Contrary to popular belief, Lombard is not consistently physical in all of her silent comedies, and her performances bear little resemblance to those in her screwball films. As I’ve previously noted, in some films like Matchmaking Mamma, there is no significant physical component to her performance, while in others like Run, Girl, Run, she displays athleticism rather than frenzied slapstick behavior (Kiriakou 2020, pg. 48). One constant throughout these films is the spectacular nature of Lombard’s screen image. Whether to draw attention to her sensuality or athleticism, Lombard’s body is routinely made the focal point of her performances. While this is the case with her screwball films, I would argue that Lombard’s slapstick performances are more demure and inhibited precisely because of the constraints put upon her by the “Sennett Girls” designation. Lombard the Sennett Girl was not necessarily a slapstick comedian, but an actor who happened to appear in slapstick comedies. In that way, we need not think of Lombard’s Sennett films as a precursor to her later screwball performances, but rather a distinct period unto itself. Only when we treat these parts of her filmography separately can we begin to understand the evolution of her comedic performance style, and the wider historical context of her career.

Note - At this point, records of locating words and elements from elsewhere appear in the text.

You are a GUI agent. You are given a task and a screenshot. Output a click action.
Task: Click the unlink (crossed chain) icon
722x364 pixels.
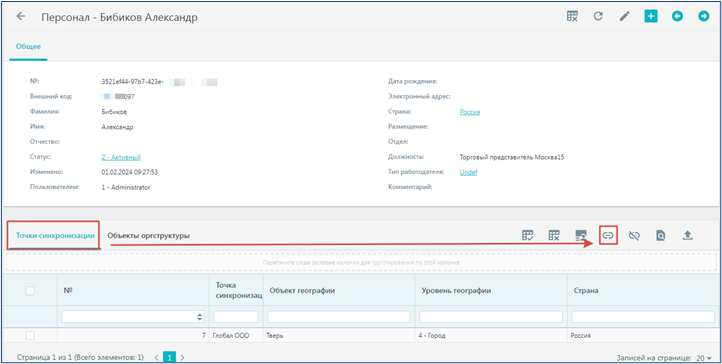[634, 236]
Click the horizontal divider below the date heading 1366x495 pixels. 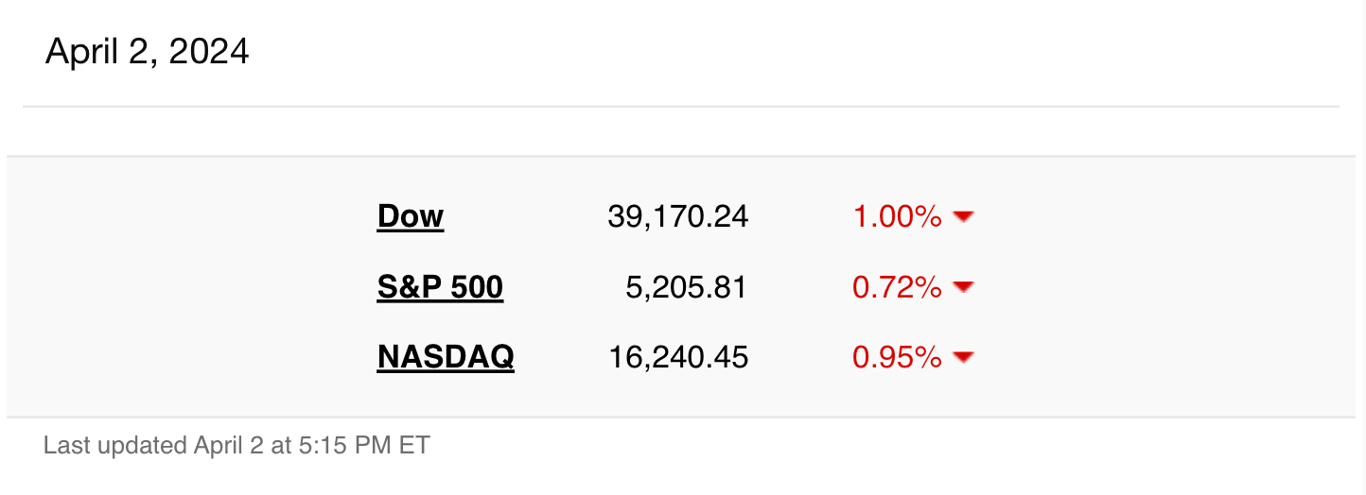(681, 106)
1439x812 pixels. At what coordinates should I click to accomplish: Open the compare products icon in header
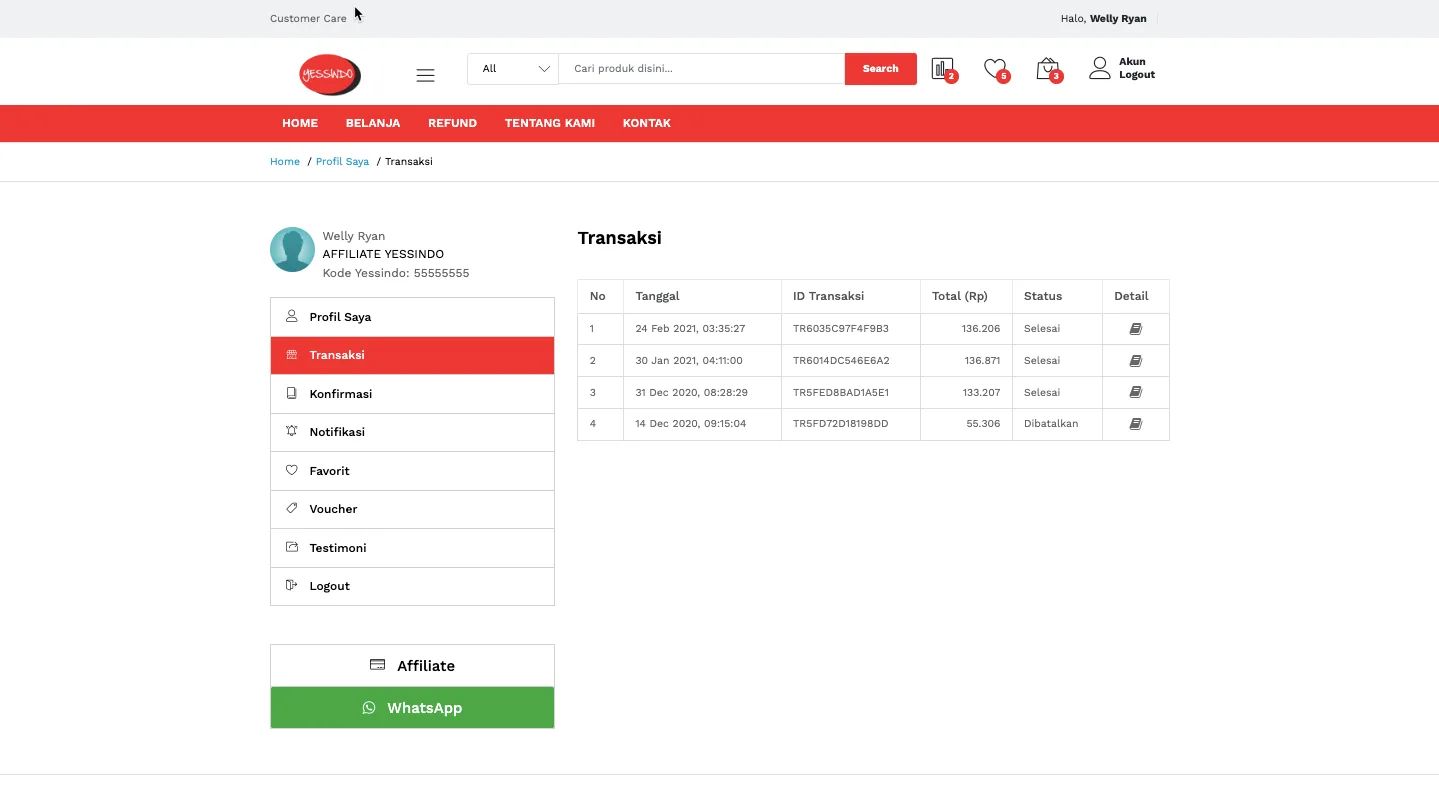point(942,69)
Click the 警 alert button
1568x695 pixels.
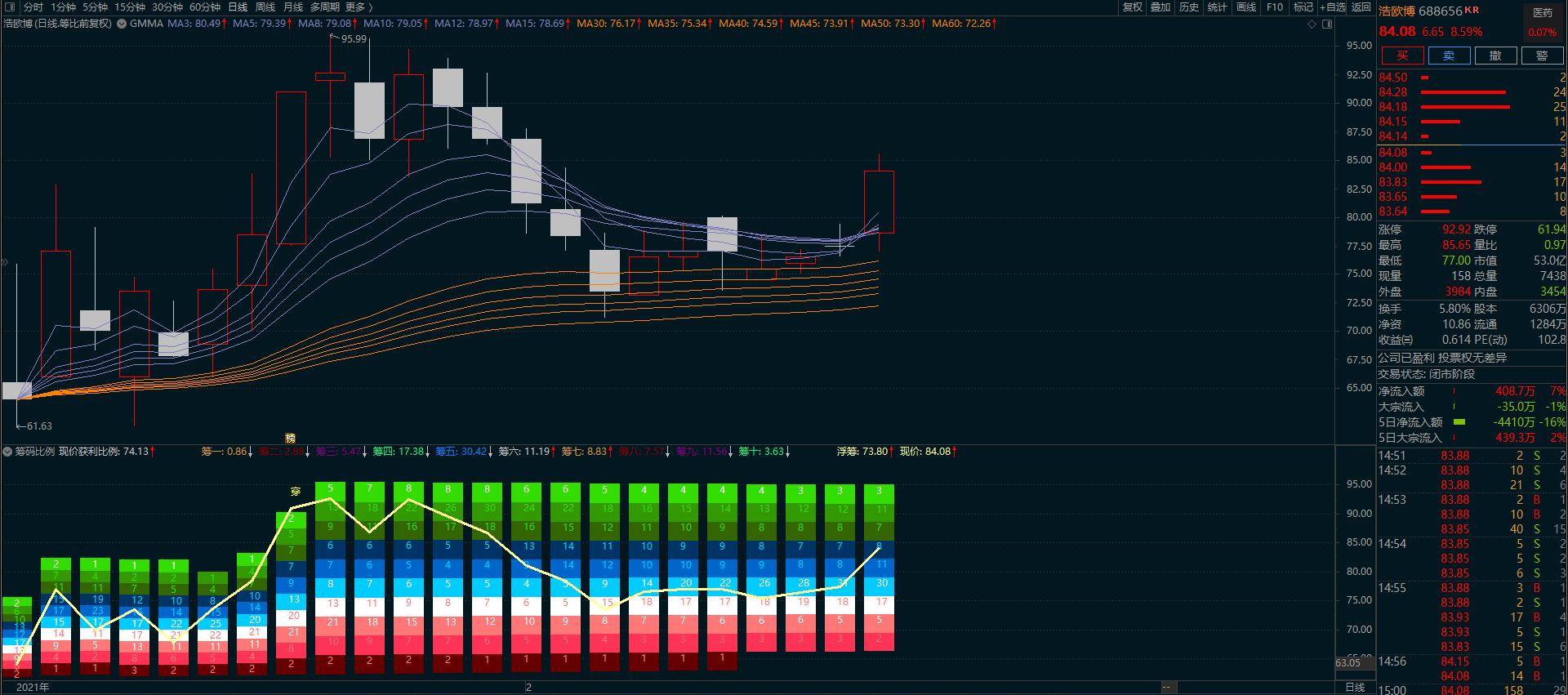click(x=1541, y=56)
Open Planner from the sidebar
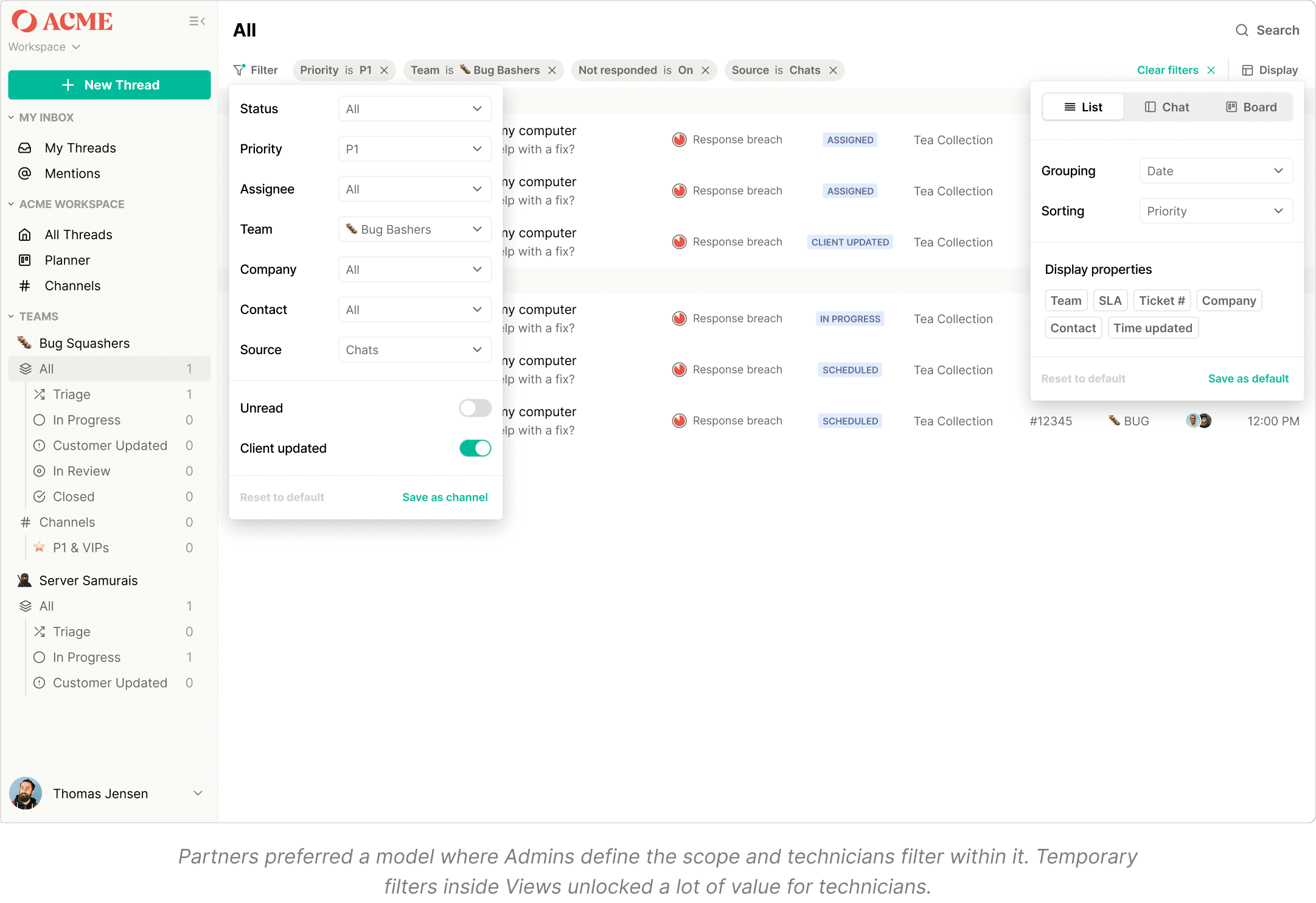The width and height of the screenshot is (1316, 903). pos(67,260)
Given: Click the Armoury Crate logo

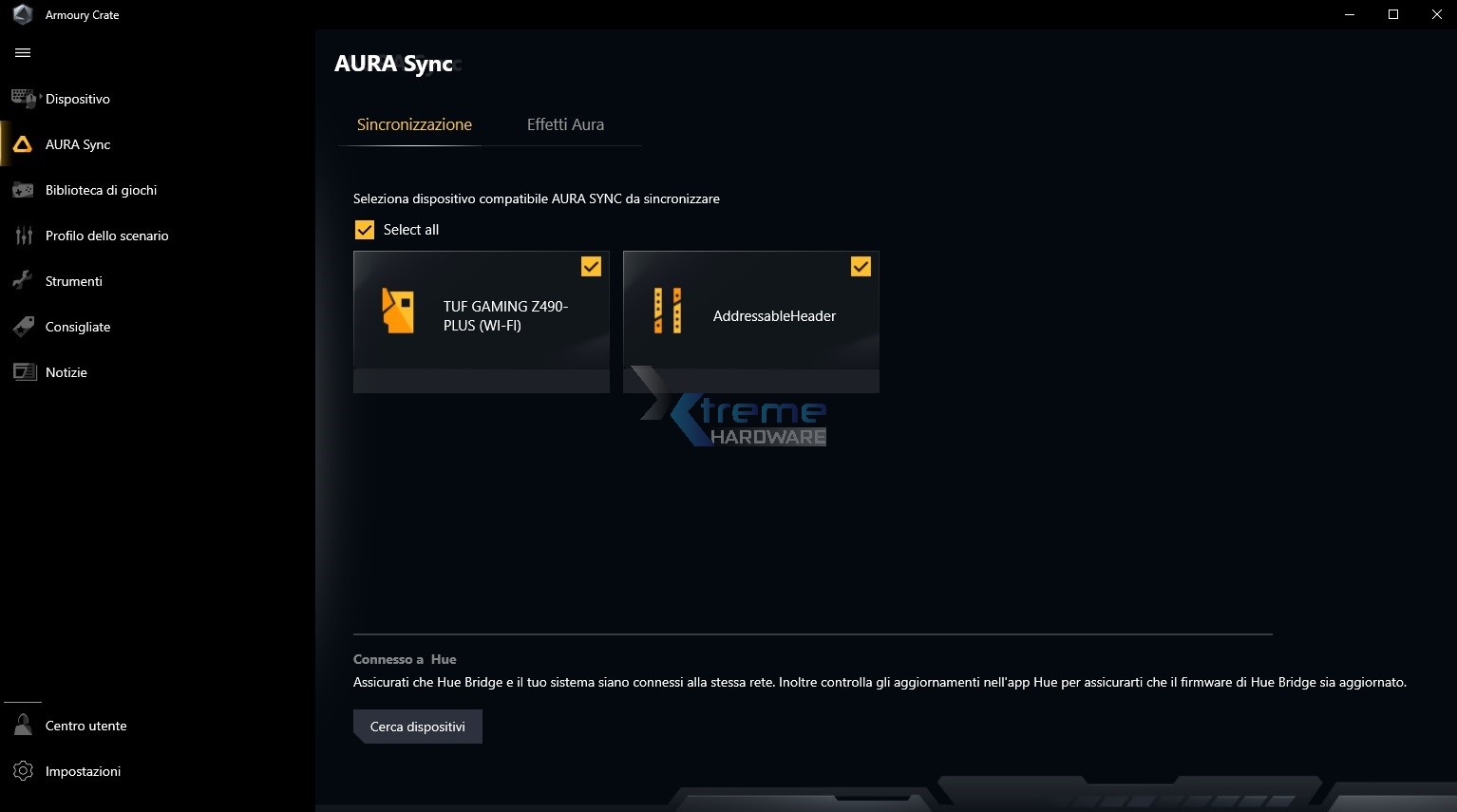Looking at the screenshot, I should pyautogui.click(x=21, y=14).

“Actress demands damages for cut.” Los Angeles Times, October 13 1927, A9.

Busch, Noel F. “A Loud Cheer for the Screwball Girl.” Life, October 17, 1938.

“Former Fort Wayne star asks $35,000 damages.” Garrett Clipper, October 31 1927, pg. 3.

King, Rob. The Fun Factory: The Keystone Film Company and the Emergence of Mass Culture. Los Angeles: University of California Press, 2009.

Kiriakou, Olympia. Becoming Carole Lombard: Stardom, Comedy, and Legacy. New York: Bloomsbury, 2020.

“Movie of the Week: True Confession.” Life, December 13, 1937, 70.

Swindell, Larry. Screwball: The Life of Carole Lombard. New York: William Morrow Inc., 1975.

Walker, Brent E. Mack Sennett’s Fun Factory: A History and Filmography of His Studio and His Keystone and Mack Sennett Comedies, with Biographies of Players and Personnel. Jefferson: McFarland & Co., Inc., 2010.